Can you lay out as a numbered list the entries from the line with "Click info icon beside Abe Batens note" to the line with "pos(411,433)", leaving out blank lines?

*Records for the task*
───
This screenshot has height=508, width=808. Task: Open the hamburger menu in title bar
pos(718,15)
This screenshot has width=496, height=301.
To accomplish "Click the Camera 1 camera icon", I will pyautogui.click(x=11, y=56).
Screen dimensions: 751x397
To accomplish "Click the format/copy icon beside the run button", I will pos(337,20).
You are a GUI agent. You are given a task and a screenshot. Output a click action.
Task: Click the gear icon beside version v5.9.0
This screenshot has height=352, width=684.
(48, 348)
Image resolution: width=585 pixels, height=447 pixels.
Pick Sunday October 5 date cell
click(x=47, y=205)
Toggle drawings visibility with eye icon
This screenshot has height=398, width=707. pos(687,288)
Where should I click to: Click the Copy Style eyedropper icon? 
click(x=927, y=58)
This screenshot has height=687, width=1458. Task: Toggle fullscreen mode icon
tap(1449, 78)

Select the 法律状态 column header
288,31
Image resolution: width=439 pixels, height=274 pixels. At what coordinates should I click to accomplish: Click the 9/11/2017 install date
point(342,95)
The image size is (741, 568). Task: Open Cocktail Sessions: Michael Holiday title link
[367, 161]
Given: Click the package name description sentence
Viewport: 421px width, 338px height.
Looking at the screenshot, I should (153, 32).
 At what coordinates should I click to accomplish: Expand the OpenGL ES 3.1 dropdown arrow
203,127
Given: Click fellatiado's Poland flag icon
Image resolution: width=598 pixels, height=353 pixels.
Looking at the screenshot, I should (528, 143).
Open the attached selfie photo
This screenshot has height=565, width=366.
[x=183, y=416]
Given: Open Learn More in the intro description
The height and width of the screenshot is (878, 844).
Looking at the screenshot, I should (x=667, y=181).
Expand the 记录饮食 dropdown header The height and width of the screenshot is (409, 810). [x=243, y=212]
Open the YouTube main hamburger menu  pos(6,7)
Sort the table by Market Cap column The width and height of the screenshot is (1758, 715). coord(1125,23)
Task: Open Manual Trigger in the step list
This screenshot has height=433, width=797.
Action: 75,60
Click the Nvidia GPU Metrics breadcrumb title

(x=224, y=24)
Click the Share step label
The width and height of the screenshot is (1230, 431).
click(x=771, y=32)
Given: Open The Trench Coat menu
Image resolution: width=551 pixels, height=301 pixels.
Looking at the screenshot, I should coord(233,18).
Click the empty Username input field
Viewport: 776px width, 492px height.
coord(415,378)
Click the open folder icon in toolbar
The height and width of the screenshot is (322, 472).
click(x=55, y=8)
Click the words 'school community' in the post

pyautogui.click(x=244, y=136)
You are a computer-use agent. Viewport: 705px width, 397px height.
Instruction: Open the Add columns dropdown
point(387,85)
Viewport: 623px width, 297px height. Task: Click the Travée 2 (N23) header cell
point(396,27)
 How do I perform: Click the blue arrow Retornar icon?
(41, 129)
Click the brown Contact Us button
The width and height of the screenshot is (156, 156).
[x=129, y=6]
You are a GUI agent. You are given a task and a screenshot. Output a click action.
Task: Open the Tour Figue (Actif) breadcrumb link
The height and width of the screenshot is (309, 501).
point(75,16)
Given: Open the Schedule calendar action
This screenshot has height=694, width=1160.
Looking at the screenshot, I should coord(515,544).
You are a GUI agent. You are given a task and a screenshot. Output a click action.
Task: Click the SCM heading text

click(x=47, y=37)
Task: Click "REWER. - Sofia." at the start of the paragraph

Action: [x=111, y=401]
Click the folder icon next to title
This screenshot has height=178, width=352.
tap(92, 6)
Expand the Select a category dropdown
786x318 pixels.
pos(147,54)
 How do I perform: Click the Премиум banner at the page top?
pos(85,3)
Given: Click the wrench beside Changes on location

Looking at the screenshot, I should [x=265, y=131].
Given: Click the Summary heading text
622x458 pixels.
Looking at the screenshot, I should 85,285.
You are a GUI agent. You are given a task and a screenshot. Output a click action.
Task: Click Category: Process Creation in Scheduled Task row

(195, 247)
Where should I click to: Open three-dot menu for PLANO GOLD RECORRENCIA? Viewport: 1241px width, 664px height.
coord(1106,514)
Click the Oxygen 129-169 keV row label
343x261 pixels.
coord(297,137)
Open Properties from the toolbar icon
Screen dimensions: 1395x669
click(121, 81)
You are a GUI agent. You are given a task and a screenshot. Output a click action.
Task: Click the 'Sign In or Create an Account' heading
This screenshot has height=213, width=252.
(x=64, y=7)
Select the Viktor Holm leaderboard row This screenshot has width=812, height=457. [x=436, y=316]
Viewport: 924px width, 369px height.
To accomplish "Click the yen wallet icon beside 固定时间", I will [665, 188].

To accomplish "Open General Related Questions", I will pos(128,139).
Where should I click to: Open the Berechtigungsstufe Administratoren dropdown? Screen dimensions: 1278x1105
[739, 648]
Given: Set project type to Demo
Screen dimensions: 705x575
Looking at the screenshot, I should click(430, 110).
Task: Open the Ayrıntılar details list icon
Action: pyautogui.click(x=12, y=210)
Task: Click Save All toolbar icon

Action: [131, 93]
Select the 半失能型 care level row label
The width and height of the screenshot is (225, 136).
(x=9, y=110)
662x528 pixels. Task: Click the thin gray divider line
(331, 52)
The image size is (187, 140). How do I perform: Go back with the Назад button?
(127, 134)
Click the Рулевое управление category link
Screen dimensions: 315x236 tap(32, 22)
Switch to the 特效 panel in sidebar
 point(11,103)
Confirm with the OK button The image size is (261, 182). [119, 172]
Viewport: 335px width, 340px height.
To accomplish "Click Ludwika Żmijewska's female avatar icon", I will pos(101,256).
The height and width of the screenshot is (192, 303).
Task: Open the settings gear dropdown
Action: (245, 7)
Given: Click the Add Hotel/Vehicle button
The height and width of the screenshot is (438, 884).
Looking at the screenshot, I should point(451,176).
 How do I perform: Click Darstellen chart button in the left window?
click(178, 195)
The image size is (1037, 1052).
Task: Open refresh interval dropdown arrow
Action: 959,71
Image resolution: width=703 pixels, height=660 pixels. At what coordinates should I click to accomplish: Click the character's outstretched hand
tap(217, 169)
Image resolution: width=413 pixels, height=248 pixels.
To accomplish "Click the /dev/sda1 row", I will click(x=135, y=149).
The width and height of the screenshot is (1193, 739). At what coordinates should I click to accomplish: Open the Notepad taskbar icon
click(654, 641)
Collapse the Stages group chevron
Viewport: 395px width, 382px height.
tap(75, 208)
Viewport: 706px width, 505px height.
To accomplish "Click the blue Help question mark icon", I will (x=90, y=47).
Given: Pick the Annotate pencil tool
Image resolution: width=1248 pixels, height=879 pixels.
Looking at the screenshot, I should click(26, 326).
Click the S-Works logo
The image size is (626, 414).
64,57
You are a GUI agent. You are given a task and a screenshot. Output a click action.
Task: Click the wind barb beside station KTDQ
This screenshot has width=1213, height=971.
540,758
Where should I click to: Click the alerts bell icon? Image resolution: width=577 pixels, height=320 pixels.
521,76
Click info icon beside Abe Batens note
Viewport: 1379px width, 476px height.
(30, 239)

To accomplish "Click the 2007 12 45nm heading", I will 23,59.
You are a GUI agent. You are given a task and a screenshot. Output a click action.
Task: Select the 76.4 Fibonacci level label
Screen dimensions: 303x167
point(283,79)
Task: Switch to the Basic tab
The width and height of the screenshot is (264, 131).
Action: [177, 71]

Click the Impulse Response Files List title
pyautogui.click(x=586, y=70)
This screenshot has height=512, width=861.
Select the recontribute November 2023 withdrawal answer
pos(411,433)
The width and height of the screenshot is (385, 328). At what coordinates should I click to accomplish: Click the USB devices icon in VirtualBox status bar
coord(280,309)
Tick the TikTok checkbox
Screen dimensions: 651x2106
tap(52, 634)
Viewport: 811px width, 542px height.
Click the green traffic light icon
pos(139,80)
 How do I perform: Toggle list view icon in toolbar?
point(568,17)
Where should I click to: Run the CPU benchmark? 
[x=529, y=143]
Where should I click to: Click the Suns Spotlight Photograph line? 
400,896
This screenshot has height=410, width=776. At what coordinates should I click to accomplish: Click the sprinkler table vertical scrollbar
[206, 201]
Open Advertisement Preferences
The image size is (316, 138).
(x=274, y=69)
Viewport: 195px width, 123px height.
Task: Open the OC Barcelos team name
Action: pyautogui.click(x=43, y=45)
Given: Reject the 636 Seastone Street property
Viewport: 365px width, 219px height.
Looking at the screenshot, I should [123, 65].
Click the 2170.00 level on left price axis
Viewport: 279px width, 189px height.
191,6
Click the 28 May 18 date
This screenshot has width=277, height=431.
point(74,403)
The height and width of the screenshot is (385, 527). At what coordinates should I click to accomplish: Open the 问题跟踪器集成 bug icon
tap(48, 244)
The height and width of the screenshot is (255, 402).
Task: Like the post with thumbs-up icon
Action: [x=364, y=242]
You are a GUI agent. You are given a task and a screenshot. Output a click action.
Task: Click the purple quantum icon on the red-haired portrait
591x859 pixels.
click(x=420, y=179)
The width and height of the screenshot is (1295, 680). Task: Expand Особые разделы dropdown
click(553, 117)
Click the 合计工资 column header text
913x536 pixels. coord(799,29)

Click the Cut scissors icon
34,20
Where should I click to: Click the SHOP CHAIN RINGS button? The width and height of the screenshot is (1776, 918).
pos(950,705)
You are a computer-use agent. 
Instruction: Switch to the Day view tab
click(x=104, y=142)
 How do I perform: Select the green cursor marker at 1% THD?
───
*Correct output*
1. Click info icon beside Abe Batens note
2. Viewport: 1379px width, 476px height.
3. (30, 239)
4. To accomplish "Click the 2007 12 45nm heading", I will 23,59.
5. You are a GUI agent. You are given a task and a screenshot. Output a click action.
6. Task: Select the 76.4 Fibonacci level label
7. Screen dimensions: 303x167
8. point(283,79)
9. Task: Switch to the Basic tab
10. The width and height of the screenshot is (264, 131).
11. Action: [177, 71]
12. Click the Impulse Response Files List title
13. pyautogui.click(x=586, y=70)
14. This screenshot has height=512, width=861.
15. Select the recontribute November 2023 withdrawal answer
16. pos(411,433)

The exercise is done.